_What is being asked_: Return every line in the items below that contains the string "navigation", with matching case.

_Information shown_:
········
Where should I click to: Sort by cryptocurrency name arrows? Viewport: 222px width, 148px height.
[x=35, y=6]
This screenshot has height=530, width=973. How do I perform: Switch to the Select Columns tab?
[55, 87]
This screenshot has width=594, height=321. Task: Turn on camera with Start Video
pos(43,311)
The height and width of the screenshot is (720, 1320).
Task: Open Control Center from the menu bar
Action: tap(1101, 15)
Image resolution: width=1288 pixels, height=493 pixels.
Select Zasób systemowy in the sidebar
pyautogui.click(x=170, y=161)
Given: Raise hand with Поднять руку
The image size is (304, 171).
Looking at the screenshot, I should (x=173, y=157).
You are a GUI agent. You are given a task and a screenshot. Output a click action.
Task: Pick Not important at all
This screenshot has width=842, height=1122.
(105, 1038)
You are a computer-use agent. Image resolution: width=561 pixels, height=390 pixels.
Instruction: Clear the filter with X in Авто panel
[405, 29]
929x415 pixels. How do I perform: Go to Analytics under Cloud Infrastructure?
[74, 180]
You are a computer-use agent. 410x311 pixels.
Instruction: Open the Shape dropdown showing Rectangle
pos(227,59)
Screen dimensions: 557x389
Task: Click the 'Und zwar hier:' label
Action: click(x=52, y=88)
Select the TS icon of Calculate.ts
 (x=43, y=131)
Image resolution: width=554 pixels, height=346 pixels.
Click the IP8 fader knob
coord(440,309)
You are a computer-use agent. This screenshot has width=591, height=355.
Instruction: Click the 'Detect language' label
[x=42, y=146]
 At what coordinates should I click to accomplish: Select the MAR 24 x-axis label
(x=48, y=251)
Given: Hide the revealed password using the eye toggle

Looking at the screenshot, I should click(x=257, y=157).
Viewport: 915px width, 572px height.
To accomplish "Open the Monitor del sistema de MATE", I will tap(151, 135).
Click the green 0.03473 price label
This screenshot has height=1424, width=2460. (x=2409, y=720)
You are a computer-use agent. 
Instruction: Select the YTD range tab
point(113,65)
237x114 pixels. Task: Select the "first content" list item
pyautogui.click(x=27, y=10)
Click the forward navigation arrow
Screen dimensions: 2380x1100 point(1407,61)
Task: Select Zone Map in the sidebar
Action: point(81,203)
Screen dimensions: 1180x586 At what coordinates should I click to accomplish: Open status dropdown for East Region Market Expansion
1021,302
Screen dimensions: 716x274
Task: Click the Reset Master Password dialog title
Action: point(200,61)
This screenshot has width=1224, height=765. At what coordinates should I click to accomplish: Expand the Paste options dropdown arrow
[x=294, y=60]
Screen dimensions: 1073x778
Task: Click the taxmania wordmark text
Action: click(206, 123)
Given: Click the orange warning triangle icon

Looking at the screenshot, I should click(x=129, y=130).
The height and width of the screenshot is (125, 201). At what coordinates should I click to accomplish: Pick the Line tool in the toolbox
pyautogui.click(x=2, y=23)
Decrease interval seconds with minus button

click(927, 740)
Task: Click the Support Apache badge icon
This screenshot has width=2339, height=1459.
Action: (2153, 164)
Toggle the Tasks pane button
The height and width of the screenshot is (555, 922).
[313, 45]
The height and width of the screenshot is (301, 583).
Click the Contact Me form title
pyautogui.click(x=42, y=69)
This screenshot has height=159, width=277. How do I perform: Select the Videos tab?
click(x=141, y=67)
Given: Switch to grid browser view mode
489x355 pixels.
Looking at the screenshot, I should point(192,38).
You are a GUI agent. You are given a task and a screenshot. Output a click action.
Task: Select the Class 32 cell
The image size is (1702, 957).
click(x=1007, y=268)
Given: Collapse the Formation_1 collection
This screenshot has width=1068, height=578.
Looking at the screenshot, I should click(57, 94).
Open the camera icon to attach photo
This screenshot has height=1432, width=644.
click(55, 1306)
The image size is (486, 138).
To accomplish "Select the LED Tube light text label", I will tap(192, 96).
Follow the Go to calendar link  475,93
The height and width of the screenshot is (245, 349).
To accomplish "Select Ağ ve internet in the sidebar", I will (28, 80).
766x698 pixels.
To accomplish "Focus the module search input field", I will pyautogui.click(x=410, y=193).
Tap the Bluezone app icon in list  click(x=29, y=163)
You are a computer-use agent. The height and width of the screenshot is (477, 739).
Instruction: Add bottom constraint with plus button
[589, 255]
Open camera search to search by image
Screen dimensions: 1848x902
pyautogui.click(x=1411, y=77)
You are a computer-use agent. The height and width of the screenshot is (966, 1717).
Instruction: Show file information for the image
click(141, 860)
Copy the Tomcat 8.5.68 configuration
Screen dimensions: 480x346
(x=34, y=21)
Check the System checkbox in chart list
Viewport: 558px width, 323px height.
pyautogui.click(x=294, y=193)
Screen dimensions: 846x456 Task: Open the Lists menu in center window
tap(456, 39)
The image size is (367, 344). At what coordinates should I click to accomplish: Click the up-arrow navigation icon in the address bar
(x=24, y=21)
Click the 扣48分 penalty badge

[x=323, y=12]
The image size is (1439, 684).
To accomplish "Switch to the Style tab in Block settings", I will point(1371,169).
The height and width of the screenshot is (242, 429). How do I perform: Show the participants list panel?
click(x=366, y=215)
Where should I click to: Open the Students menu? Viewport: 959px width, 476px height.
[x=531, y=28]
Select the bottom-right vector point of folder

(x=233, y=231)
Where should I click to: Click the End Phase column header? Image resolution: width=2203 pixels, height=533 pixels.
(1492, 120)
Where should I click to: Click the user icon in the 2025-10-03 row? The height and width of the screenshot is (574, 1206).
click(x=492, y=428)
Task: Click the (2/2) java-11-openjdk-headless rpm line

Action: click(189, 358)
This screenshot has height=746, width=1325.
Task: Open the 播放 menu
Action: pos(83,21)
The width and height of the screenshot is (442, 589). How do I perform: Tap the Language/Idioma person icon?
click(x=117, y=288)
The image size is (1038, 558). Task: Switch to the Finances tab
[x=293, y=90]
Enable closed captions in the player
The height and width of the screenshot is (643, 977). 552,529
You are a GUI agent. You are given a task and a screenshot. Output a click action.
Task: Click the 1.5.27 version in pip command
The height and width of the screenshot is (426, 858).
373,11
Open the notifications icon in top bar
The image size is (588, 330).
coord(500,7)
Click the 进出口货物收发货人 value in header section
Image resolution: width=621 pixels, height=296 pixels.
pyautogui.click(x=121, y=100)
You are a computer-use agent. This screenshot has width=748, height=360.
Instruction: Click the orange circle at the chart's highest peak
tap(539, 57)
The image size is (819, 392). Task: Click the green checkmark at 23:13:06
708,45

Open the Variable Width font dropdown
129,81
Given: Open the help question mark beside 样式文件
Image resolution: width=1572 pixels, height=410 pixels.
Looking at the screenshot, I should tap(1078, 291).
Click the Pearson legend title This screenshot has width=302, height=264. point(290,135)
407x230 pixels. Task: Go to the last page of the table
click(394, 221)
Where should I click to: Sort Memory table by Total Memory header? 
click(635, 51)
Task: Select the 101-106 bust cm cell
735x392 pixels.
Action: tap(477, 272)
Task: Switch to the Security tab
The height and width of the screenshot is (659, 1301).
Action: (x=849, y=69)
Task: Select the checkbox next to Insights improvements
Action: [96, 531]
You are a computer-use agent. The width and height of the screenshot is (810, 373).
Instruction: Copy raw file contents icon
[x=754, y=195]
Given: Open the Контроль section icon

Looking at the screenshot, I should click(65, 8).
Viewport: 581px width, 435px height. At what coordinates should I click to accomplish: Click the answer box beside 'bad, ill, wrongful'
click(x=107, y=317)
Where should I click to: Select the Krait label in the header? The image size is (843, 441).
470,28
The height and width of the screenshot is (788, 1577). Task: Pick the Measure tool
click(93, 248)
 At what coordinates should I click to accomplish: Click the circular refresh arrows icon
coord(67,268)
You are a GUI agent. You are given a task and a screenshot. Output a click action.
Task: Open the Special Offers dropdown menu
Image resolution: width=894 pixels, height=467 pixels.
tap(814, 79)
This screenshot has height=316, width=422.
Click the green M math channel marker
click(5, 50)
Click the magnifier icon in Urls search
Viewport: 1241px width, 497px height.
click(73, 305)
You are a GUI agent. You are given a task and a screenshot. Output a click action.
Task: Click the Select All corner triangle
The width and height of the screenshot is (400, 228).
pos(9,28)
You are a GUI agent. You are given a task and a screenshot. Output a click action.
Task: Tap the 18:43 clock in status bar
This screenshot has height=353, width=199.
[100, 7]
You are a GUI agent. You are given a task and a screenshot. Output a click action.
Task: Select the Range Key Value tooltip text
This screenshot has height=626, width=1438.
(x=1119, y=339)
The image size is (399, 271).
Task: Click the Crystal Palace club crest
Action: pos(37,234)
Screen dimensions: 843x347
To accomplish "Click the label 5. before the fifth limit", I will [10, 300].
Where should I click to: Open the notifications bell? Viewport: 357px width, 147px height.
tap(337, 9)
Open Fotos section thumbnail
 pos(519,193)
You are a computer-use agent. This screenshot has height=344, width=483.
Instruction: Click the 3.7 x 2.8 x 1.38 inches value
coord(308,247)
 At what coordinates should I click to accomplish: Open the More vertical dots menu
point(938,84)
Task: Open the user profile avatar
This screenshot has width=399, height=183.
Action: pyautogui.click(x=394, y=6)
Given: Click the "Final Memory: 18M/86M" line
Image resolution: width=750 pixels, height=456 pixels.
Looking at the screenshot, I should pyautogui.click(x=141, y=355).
········
_Solution_:
Click the forward navigation arrow
The image size is (367, 344). At what coordinates should I click to accomplish: Click the up-arrow navigation icon in the address bar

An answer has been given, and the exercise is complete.